++++ MATERIAL TO PROCESS ++++

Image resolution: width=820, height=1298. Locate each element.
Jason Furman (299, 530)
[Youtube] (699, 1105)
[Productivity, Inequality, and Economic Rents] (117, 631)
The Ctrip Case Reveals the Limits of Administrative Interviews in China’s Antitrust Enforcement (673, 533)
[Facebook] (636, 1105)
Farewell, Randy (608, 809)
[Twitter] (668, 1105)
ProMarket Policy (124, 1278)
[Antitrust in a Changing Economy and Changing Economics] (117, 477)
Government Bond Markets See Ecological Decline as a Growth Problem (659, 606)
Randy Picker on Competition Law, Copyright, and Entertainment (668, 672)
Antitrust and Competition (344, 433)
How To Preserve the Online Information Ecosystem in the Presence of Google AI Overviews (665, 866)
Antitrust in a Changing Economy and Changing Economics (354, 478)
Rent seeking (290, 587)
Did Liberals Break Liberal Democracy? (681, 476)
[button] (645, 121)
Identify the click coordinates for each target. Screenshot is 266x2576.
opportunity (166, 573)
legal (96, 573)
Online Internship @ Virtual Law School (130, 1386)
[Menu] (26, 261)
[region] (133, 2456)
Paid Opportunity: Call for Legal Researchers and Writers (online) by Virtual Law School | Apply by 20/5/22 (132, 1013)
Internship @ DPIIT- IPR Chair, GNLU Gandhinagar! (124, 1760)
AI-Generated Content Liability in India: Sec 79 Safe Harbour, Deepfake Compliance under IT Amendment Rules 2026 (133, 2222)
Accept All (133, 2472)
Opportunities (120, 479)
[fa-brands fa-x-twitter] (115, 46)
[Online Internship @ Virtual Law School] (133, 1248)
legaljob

++++

> _ACTIVITY_
Begin with the line that contains "[fa-brands fa-x-twitter] (115, 46)" and print each line exactly until the data ends, including the last line.

> _SOLVED PROBLEM_
[fa-brands fa-x-twitter] (115, 46)
[Online Internship @ Virtual Law School] (133, 1248)
legaljob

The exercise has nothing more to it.